-tonight is cho.!!@# i am prepared to laugh.
-bitchs foot is better. it was just a sprain. i am still irritated with st.pauls and how much of a joke that hospital is. we wait and wait and wait and after 6 hours i am like HELLO and then one lady is like let me find another doctor and it turns out the one originally looking at bitch had just left i dunno i guess she had a yoga class to attend. fucking bitch. anyway. so after 6 hours a doctor who looks like santa in off season told him it was just a sprain use crutches yada yada. he will be working next week good because i can not afford life for the both of us.

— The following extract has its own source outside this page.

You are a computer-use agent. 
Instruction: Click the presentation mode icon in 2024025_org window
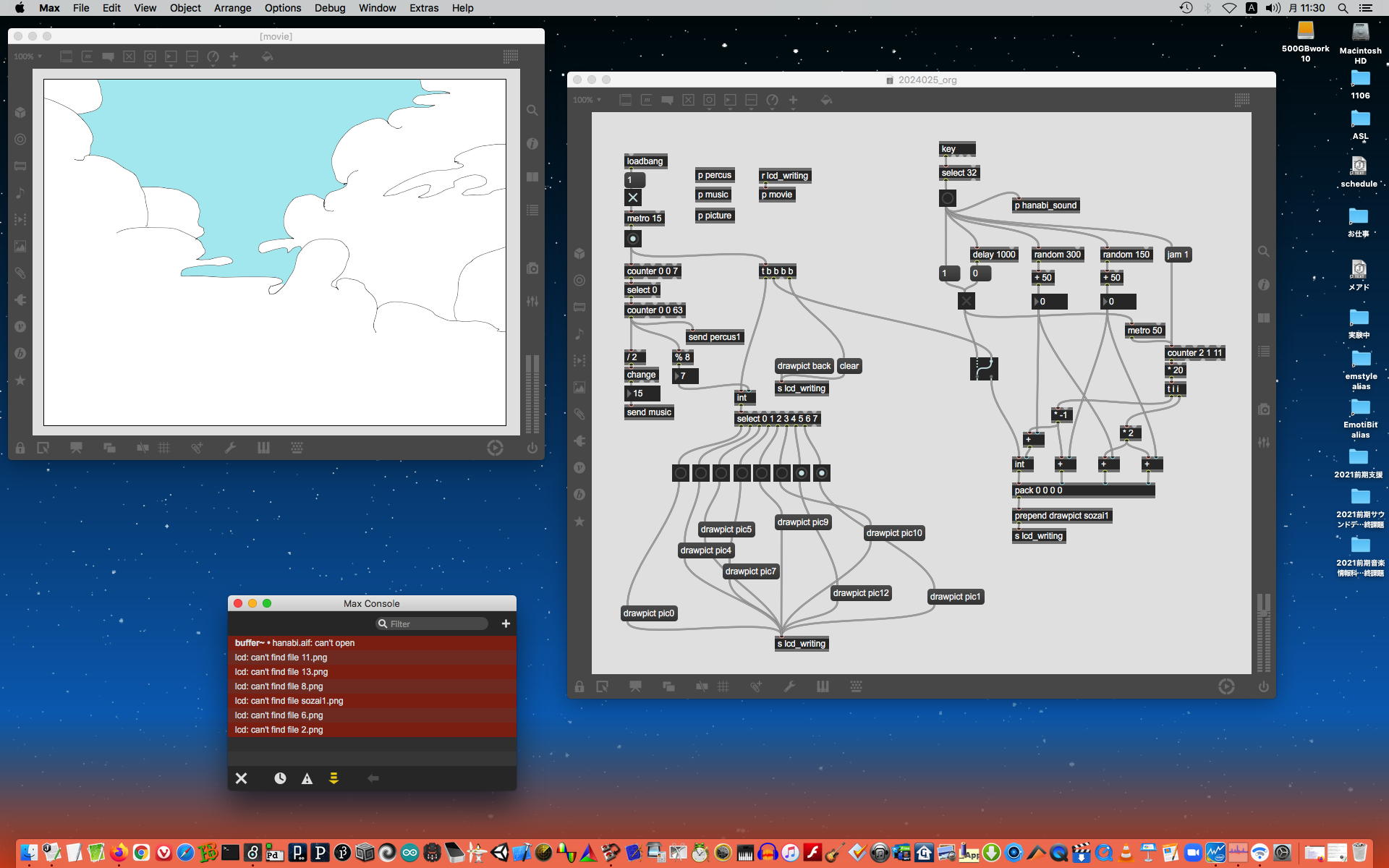point(635,686)
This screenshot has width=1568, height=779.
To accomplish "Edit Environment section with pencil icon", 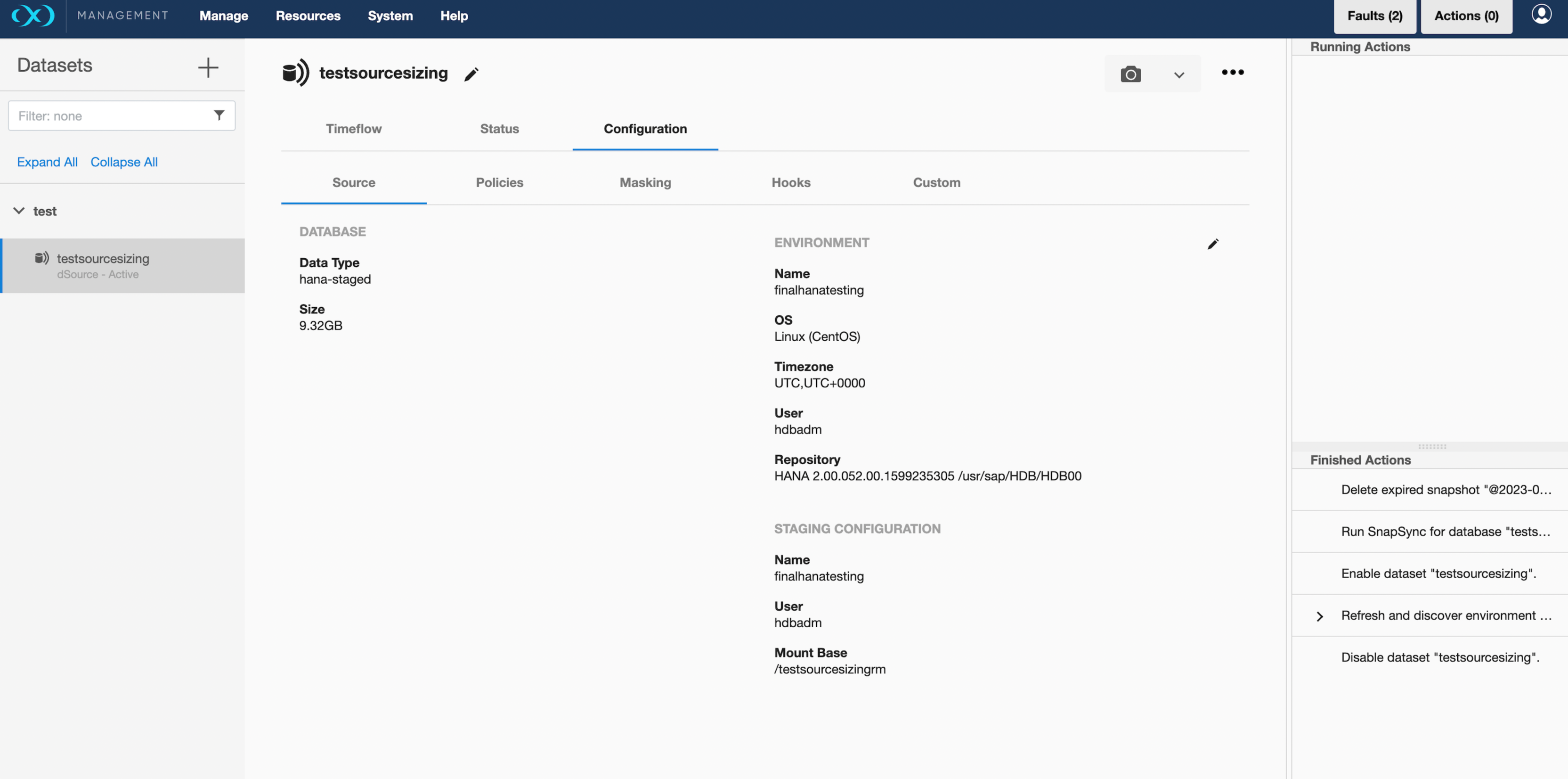I will [x=1212, y=244].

-since his foot has been on the notsogood side i have tried to be a very nice bf and help him with stuff and if he needs a glass of water i will go get it for him as long as he says please if he does not then i do not respond to him and then he will try to slide in the please after and i still will not respond because i want it in a full sentence with no delay like he means it so he will then repeat himself and i will glare at him but get him a glass of water but this morning he was walking around sans crutches so i pulled out the laundry hamper and said YOU CAN DO LAUNDRY TODAY so now i get to catch up on the slave driving. the lowest point was when he asked me for a qtip. i laughed and kept watching tv.
-when i get ID'd these days i think it is cute and i usually do the playful smile roll of the eyes like YES OF COURSE BUT THANK YOU and hand over the ID well last night i was walking up commercial and the weather decided to dump another heavy load of massive hail while i was walking because the weather is all fucked up like that lately this morning it was snowing hardcore then stopped and the sun peaked out and now its cloudy and i think tonight we will have a heat wave anywayanyway i was walking in the hail and i make it to the liquor store in time before closing and i grab a 8pack of moosehead and goto the counter and there is this girl i have never seen working and she asks for my ID and i did the playful smile roll of the eyes like YES OF COURSE BUT THANK YOU but when i looked in my pockets i did not bring my ID because I just brought cash not debit and i carry my debit with my ID and i then had the horrified look like NO I DONT HAVE IT and i say AUGUST 31 1980 quickly to prove i know my birthday and she gave me the sorry shrug and i was like FINE and she said THANKS FOR TAKING IT SO WELL and when she said that i wanted to turn around and smack her face with the 8 pack but i just left and hauled my ass off to the waldorf where i knew i would not get denied since they are like family since i have moved in the hood. i should have just gone there first so moral of the story is that yes getting ID'd is cute and flattering when you have your ID but when you do not it is the most obnoxious and irritating thing especially when you do not have time to grab the ID and go back and throw it in her face and be like SEEEEEEE all 18 year old'ish even though i am 10 years plus that. i mean moral of the story is just goto the beer and wine where everybody knows your name. or just bring your ID.